Additionally, its SDK is very large and difficult to integrate into mobile games or other size-restricted applications.
Legacy Materials
The FBX file format uses a 1990s-era, Blinn-Phong spec-glossy model, along with a single color or texture per material property. While this is sufficient for minimalist material representation, it does not reflect the capabilities of modern 3D editors, which utilize complex shader networks in concert with the physically based rendering material model centered around roughness-metalness.

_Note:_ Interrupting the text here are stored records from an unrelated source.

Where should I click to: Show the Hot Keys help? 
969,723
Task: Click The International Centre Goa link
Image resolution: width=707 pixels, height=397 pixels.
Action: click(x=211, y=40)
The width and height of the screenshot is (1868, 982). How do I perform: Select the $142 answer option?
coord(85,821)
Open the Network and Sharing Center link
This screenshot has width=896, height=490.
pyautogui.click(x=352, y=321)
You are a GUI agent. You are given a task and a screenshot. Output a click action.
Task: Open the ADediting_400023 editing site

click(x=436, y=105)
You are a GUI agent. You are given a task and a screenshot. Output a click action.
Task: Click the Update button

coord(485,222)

Nor does the simplistic FBX materials support sub-surface scattering, proper layered materials, or anisotropic effects. Because of the severe limits of FBX’s material model, most materials on 3D models have to be redone after they have been transferred between tools via the FBX 3D format.
Legacy Lighting
The lighting model in FBX also uses 1990s-era conventions. Modern games and tools like ThreeKit use a physically based lighting model where all lighting parameters are grounded in physical quantities, such as lumens, luminosity, and physically based falloff.
FBX uses a more historic and arbitrary lighting model, which makes it difficult to communicate between tools that use the more modern and physically-based approaches. As with materials, most lighting information transferred using the FBX file format has to be fixed or redone once it is imported into its target application.
Summary
Use the FBX 3D file format if you want to transfer data between current popular 3D editors (like Maya, Clara.io, and 3DS Max) and 3D experience engines (like Unity and Unreal Engine.) This is primarily what the file format was designed for.
- If your destination platform supports it, using glTF rather than FBX will save you time, because it better transfers material properties.
- For fast real-time transfer to a client application, especially for AR applications, FBX can be slower than a transmission-optimized format like glTF.
- Clara.io supports importing and exporting FBX, glTF, and OBJ 3D file formats.